- 제목
- [세미나] GenRobot: Building VLA Foundation Models to Advance General-Purpose Service Robotics / Dr. Jianlong Fu (MSRA)
- 작성자
- 첨단컴퓨팅학부
- 작성일
- 2025.09.29
- 최종수정일
- 2025.09.29
- 분류
- 세미나
- 게시글 내용
-

일시: 2025. 10. 1. (수요일), 오전 11시~
장소: 제4공학관, D915
Speaker: Dr. Jianlong Fu (Microsoft Research Asia)
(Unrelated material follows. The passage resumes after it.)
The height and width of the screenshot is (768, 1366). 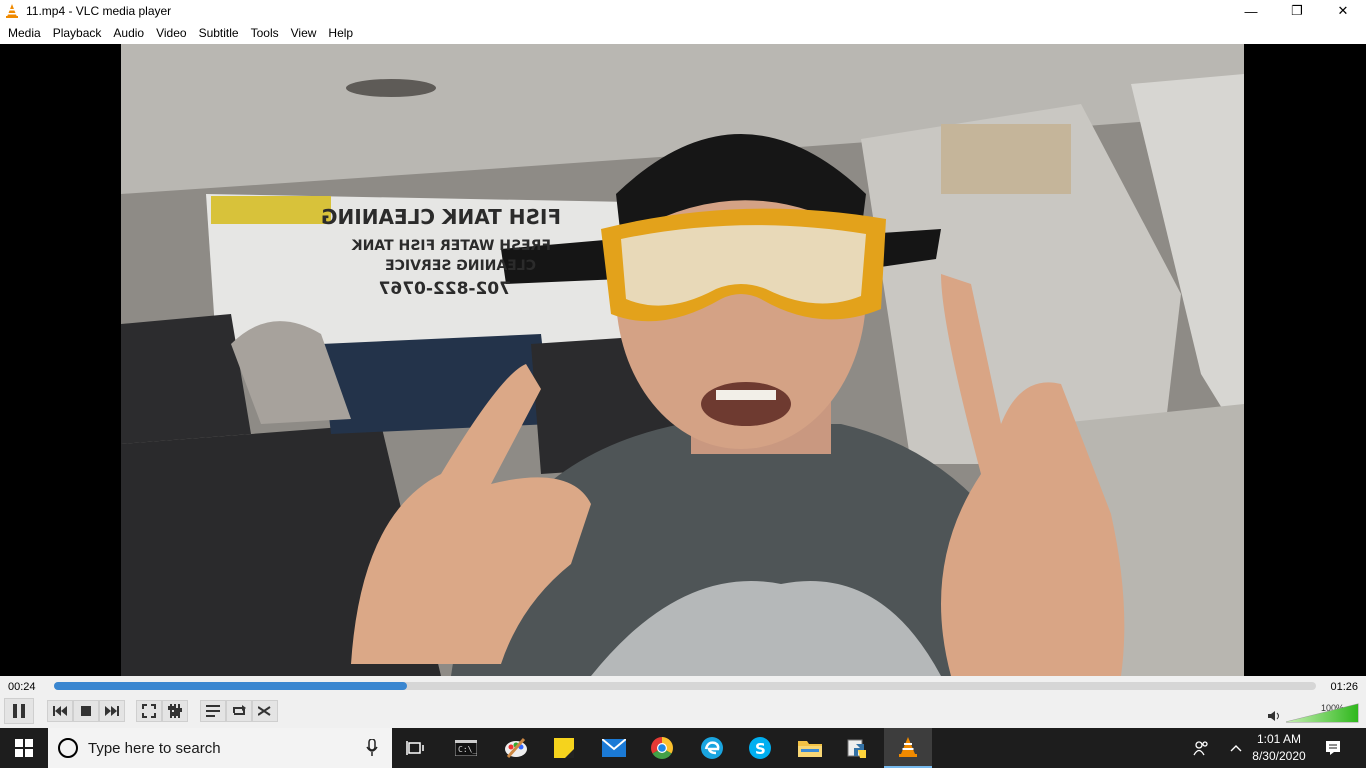 What do you see at coordinates (683, 702) in the screenshot?
I see `player-controls: 00:24 01:26 100%` at bounding box center [683, 702].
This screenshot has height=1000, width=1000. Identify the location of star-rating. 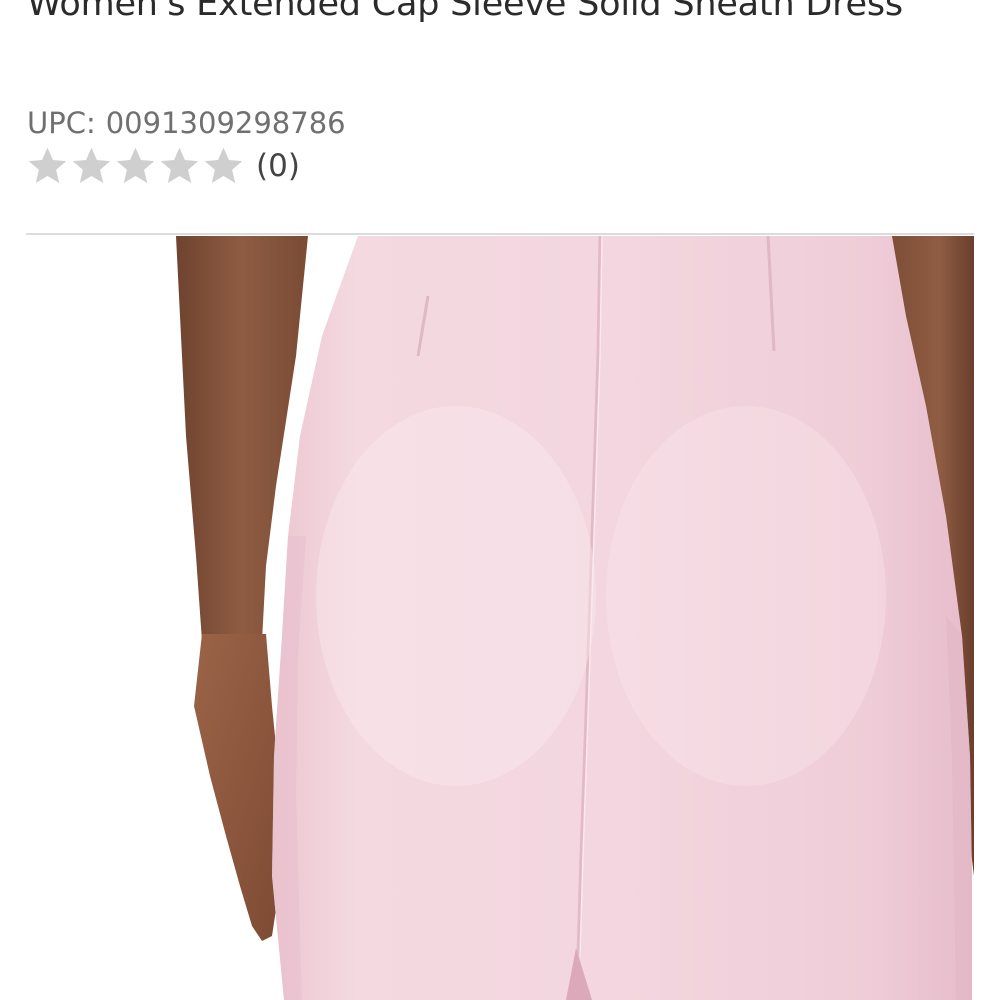
(136, 166).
Title: GenRobot: Building VLA Foundation Models to Advance General-Purpose Service Robotics
Abstract:
This work explores the design and implementation of a Robot GPT model capable of performing diverse tasks to assist in people’s daily lives. To this end, we propose HALO, an advanced long-horizon robotic foundation model for object manipulation. The key innovation lies in enabling robots to generalize across a wide variety of tasks. Specifically, the HALO model introduces a joint vision–action embedding space, where robotic actions are encoded into rich, discrete symbolic representations. Based on this unified cross-modal symbolic space, we integrate large language models (LLMs) with multimodal foundation models, enabling the generation of both visual predictions and action sequences to accomplish robotic tasks. To further enhance scalability, the model is designed to be trained jointly on robotic demonstrations and human operation videos, thus leveraging the vast amount of human video data available online. After pretraining, the model can adapt to new objects, environments, and robotic platforms through few-shot learning techniques. We develop models of different scales (1B, 3B, and 7B parameters) and train them on progressively larger datasets, with the ultimate goal of building a highly scalable foundation Robot GPT model.Bio:
Jianlong Fu is a Principal Research Manager in the Multimedia Computing Group at Microsoft Research Asia. His research interests include computer vision and robot learning, with a focus on multimodal generative AI, especially multimedia content generation and perception for images, videos, and embodied agents. He was named one of the MIT Technology Review 2023 China Intelligent Computing Innovators, received the title of IEEE Distinguished Lecturer 2024, and won five Best Paper Awards at flagship international multimedia conferences such as ACM Multimedia. His innovations have been deployed in core Microsoft products, including Windows, Office, Azure, Bing, and Edge.